Recommended for ages 12+
The first in The Tales Trilogy, which will bring well-known fairy tales together in a war-torn fantasy world, Roses is the story of Beauty and the Beast. A nameless young girl arrives to live in the city of Sago, a ward of the wealthy Ma and Pa Dane. She is unusual, with silvery skin, white hair, and violet eyes; in a world where magical beings are feared and loathed, her appearance causes eyebrows to raise. At first, Ma Dane horribly mistreats the girl, even hiring a cruel nanny to beat her and verbally abuse her. As the girl grows older and Ma Dane is reminded of a promise she made long ago, her relationship to the girl becomes more of a showpiece, trotting her out so visitors can gawk at her. She’s given the name Beauty as a cruel joke. When Sago goes through an uprising where magical beings are hunted down, Beauty is sent with Ma Dane’s master of horse, Owaine, to flee into the hill lands for her own safety. Eventually, though, even the hills aren’t safe for Beauty, and she’s forced to run again: this time, to a castle and a Beast, who holds a terrible secret.

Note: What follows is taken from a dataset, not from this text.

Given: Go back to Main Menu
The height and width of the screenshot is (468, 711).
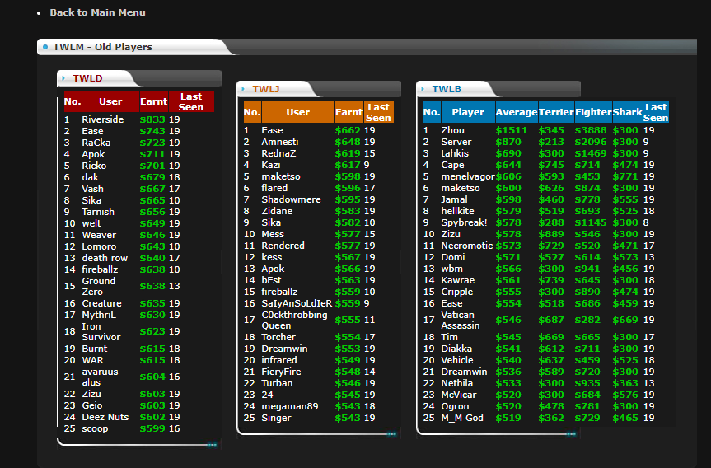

Rose Mannering builds an incredible fantasy world in Roses. I wasn’t sure where the book was going at first, to be honest; the Beauty and the Beast part of the story builds gradually, with the first half of the book giving us Beauty’s background. I would have loved more of Beauty and the Beast, because their relationship is masterfully shaped and formed. It looks like we’ll likely get more of these two in future Tales, as it looks like Beauty is going to be a key character in this trilogy.
There are themes of child abuse and bullying, secrets kept and mysterious amulets abound in this first volume. Fantasy and fairy tale fans will be thrilled with a new series to love, and YA romance fans will be drawn to it, because Beauty and the Beast is THE romance! (Beauty and the Beast fans: YES, there is a library, and YES, it is just as breathtaking as your imagination makes it.)
There are so many great YA fairy tale retellings to booktalk this with: your Marissa Meyers’ Lunar Chronicles, Sarah Cross’ Beau Rivage series, Colleen Oakes’ Queen of Hearts – these are just a few. You can start a book group with all of the fairy tales being rewritten these days; ask your readers to read the original tale and the revamp, and talk about the similarities, differences, additions to the worlds, even show the original movies. Our fairy tales have had new lives breathed into them as we hold onto them, which could be a whole topic of discussion, too. We have Disney Princesses as tattooed pin-ups and weapon-wielding warriors, and we’re imagining Disney Princes are real-life people. There’s a lot to talk about here!
Roses is a promising beginning to a new fantasy series. A good add to fantasy collections. The hardcover was published in 2013 and is now available in paperback. I read the Kindle edition for my review, which is also available. The second book in the Tales Trilogy, Feathers, was published in June.